6.9 Upgrade the Admin Node Edit source

Tip
Tip: Status of Cluster Nodes

After the Admin Node is upgraded, you can run the salt-run upgrade.status command to view useful information about cluster nodes. The command lists the Ceph and OS versions of all nodes, and recommends the order in which to upgrade any nodes that are still running old versions.

root@master # salt-run upgrade.status
The newest installed software versions are:
  ceph: ceph version 14.2.1-468-g994fd9e0cc (994fd9e0ccc50c2f3a55a3b7a3d4e0ba74786d50) nautilus (stable)
  os: SUSE Linux Enterprise Server 15 SP1

Nodes running these software versions:
  admin.ceph (assigned roles: master)
  mon2.ceph (assigned roles: admin, mon, mgr)

Nodes running older software versions must be upgraded in the following order:
   1: mon1.ceph (assigned roles: admin, mon, mgr)
   2: mon3.ceph (assigned roles: admin, mon, mgr)
   3: data1.ceph (assigned roles: storage)
[...]

6.10 Upgrade Ceph Monitor/Ceph Manager Nodes Edit source

  • If your cluster does not use MDS roles, upgrade MON/MGR nodes one by one.

  • If your cluster uses MDS roles, and MON/MGR and MDS roles are co-located, you need to shrink the MDS cluster and then upgrade the co-located nodes. Refer to Section 6.11, “Upgrade Metadata Servers” for more details.

  • If your cluster uses MDS roles and they run on dedicated servers, upgrade all MON/MGR nodes one by one, then shrink the MDS cluster and upgrade it. Refer to Section 6.11, “Upgrade Metadata Servers” for more details.

Note
Note: Ceph Monitor Upgrade

Due to a limitation in the Ceph Monitor design, once two MONs have been upgraded to SUSE Enterprise Storage 6 and have formed a quorum, the third MON (while still on SUSE Enterprise Storage 5.5) will not rejoin the MON cluster if it restarted for any reason, including a node reboot. Therefore, when two MONs have been upgraded it is best to upgrade the rest as soon as possible.

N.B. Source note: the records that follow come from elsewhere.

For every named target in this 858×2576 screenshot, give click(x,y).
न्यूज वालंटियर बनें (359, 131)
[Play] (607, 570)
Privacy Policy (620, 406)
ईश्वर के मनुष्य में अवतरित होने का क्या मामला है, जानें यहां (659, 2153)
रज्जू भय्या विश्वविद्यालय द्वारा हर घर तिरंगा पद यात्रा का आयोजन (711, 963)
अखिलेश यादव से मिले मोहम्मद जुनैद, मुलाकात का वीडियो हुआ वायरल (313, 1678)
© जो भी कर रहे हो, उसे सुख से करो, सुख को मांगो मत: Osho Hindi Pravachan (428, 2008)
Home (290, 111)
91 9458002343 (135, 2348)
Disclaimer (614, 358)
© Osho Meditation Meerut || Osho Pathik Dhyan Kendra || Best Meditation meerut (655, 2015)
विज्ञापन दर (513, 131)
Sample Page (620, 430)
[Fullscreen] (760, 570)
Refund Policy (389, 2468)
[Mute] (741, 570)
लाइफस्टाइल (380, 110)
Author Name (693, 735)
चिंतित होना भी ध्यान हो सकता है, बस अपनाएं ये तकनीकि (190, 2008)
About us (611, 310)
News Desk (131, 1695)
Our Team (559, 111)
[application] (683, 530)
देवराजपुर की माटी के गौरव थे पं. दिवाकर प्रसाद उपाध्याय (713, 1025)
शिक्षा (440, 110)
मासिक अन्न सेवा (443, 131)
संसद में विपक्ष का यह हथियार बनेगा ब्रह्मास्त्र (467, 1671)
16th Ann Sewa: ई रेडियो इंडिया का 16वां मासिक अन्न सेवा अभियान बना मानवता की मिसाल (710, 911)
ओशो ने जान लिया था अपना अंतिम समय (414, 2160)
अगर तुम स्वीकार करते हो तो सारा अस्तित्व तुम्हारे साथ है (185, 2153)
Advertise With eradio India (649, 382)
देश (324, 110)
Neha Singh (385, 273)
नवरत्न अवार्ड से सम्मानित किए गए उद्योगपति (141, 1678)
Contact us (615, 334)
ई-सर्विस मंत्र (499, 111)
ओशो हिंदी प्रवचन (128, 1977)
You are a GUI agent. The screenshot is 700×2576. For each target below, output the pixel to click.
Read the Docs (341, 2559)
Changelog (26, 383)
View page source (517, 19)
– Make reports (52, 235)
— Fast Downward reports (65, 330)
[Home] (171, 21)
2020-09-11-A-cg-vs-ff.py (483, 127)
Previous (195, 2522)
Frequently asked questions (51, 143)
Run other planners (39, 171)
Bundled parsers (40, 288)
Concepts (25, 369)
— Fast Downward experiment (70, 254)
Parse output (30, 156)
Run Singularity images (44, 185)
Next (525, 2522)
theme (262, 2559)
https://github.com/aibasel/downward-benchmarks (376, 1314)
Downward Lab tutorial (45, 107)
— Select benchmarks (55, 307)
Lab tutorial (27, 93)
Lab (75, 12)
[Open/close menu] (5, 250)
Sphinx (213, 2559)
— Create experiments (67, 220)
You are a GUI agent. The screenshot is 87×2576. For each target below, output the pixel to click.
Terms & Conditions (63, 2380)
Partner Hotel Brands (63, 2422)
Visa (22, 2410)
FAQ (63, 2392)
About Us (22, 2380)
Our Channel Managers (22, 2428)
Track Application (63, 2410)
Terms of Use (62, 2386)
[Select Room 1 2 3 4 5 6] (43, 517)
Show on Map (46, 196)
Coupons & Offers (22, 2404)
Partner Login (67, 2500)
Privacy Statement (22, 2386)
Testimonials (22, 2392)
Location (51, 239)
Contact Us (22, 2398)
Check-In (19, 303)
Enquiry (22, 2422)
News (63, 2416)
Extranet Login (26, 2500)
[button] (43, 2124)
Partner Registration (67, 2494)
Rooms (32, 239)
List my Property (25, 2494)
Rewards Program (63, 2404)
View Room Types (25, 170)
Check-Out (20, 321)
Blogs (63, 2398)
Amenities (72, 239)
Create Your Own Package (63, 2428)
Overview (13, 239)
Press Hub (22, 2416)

Use the procedure described in Section 6.8, “Per Node Upgrade—Basic Procedure”.

6.11 Upgrade Metadata Servers Edit source

You need to shrink the Metadata Server (MDS) cluster. Because of incompatible features between the SUSE Enterprise Storage 5.5 and 6 versions, the older MDS daemons will shut down as soon as they see a single SES 6 level MDS join the cluster. Therefore it is necessary to shrink the MDS cluster to a single active MDS (and no standbys) for the duration of the MDS node upgrades. As soon as the second node is upgraded, you can extend the MDS cluster again.

Tip
Tip

On a heavily loaded MDS cluster, you may need to reduce the load (for example by stopping clients) so that a single active MDS is able to handle the workload.

  1. Note the current value of the max_mds option:

    cephadm@adm > ceph fs get cephfs | grep max_mds
  2. Shrink the MDS cluster if you have more then 1 active MDS daemon, i.e. max_mds is > 1. To shrink the MDS cluster, run

    cephadm@adm > ceph fs set FS_NAME max_mds 1

    where FS_NAME is the name of your CephFS instance ('cephfs' by default).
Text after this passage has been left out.